### WHAT IS EXPECTED
I would like you to restate each record word for word.
-- Opening Marker --
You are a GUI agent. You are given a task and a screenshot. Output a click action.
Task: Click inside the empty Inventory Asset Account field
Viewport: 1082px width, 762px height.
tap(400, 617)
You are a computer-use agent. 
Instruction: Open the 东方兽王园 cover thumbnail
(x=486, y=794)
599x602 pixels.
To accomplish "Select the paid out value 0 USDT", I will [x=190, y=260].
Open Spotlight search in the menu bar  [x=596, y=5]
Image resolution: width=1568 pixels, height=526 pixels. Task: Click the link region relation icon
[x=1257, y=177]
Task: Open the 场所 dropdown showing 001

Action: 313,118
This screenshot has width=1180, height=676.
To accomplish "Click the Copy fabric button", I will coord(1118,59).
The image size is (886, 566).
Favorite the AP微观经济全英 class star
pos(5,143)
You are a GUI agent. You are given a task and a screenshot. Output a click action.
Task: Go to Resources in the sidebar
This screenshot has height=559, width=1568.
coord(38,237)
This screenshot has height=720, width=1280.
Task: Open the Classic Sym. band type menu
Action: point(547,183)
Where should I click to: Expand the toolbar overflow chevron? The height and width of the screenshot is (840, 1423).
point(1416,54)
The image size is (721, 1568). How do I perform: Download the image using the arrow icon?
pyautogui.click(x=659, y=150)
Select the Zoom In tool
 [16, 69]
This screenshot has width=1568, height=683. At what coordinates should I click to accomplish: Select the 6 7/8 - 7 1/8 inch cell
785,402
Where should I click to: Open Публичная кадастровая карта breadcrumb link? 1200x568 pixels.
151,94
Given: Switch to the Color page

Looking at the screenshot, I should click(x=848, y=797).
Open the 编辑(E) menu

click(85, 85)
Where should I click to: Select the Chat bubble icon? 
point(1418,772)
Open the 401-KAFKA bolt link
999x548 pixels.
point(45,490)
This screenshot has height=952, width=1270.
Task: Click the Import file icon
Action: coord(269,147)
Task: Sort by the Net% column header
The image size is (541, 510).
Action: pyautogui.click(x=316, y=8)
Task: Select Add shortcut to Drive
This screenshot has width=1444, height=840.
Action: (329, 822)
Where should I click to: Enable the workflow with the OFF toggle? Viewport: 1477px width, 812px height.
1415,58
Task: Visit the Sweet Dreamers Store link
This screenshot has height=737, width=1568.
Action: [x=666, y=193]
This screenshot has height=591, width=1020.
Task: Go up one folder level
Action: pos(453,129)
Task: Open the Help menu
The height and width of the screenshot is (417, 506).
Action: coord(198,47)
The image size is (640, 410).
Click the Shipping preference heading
-- Closing Marker --
### WRITTEN ANSWER
You are a GUI agent. You are given a task and a screenshot. Output a click action.
Task: Click inside the empty Inventory Asset Account field
Viewport: 1082px width, 762px height.
tap(400, 617)
You are a computer-use agent. 
Instruction: Open the 东方兽王园 cover thumbnail
(x=486, y=794)
599x602 pixels.
To accomplish "Select the paid out value 0 USDT", I will [x=190, y=260].
Open Spotlight search in the menu bar  [x=596, y=5]
Image resolution: width=1568 pixels, height=526 pixels. Task: Click the link region relation icon
[x=1257, y=177]
Task: Open the 场所 dropdown showing 001

Action: 313,118
This screenshot has width=1180, height=676.
To accomplish "Click the Copy fabric button", I will coord(1118,59).
The image size is (886, 566).
Favorite the AP微观经济全英 class star
pos(5,143)
You are a GUI agent. You are given a task and a screenshot. Output a click action.
Task: Go to Resources in the sidebar
This screenshot has height=559, width=1568.
coord(38,237)
This screenshot has height=720, width=1280.
Task: Open the Classic Sym. band type menu
Action: point(547,183)
Where should I click to: Expand the toolbar overflow chevron? The height and width of the screenshot is (840, 1423).
point(1416,54)
The image size is (721, 1568). How do I perform: Download the image using the arrow icon?
pyautogui.click(x=659, y=150)
Select the Zoom In tool
 [16, 69]
This screenshot has width=1568, height=683. At what coordinates should I click to accomplish: Select the 6 7/8 - 7 1/8 inch cell
785,402
Where should I click to: Open Публичная кадастровая карта breadcrumb link? 1200x568 pixels.
151,94
Given: Switch to the Color page

Looking at the screenshot, I should click(x=848, y=797).
Open the 编辑(E) menu

click(85, 85)
Where should I click to: Select the Chat bubble icon? 
point(1418,772)
Open the 401-KAFKA bolt link
999x548 pixels.
point(45,490)
This screenshot has height=952, width=1270.
Task: Click the Import file icon
Action: coord(269,147)
Task: Sort by the Net% column header
The image size is (541, 510).
Action: pyautogui.click(x=316, y=8)
Task: Select Add shortcut to Drive
This screenshot has width=1444, height=840.
Action: (329, 822)
Where should I click to: Enable the workflow with the OFF toggle? Viewport: 1477px width, 812px height.
1415,58
Task: Visit the Sweet Dreamers Store link
This screenshot has height=737, width=1568.
Action: [x=666, y=193]
This screenshot has height=591, width=1020.
Task: Go up one folder level
Action: pos(453,129)
Task: Open the Help menu
The height and width of the screenshot is (417, 506).
Action: coord(198,47)
The image size is (640, 410).
Click the Shipping preference heading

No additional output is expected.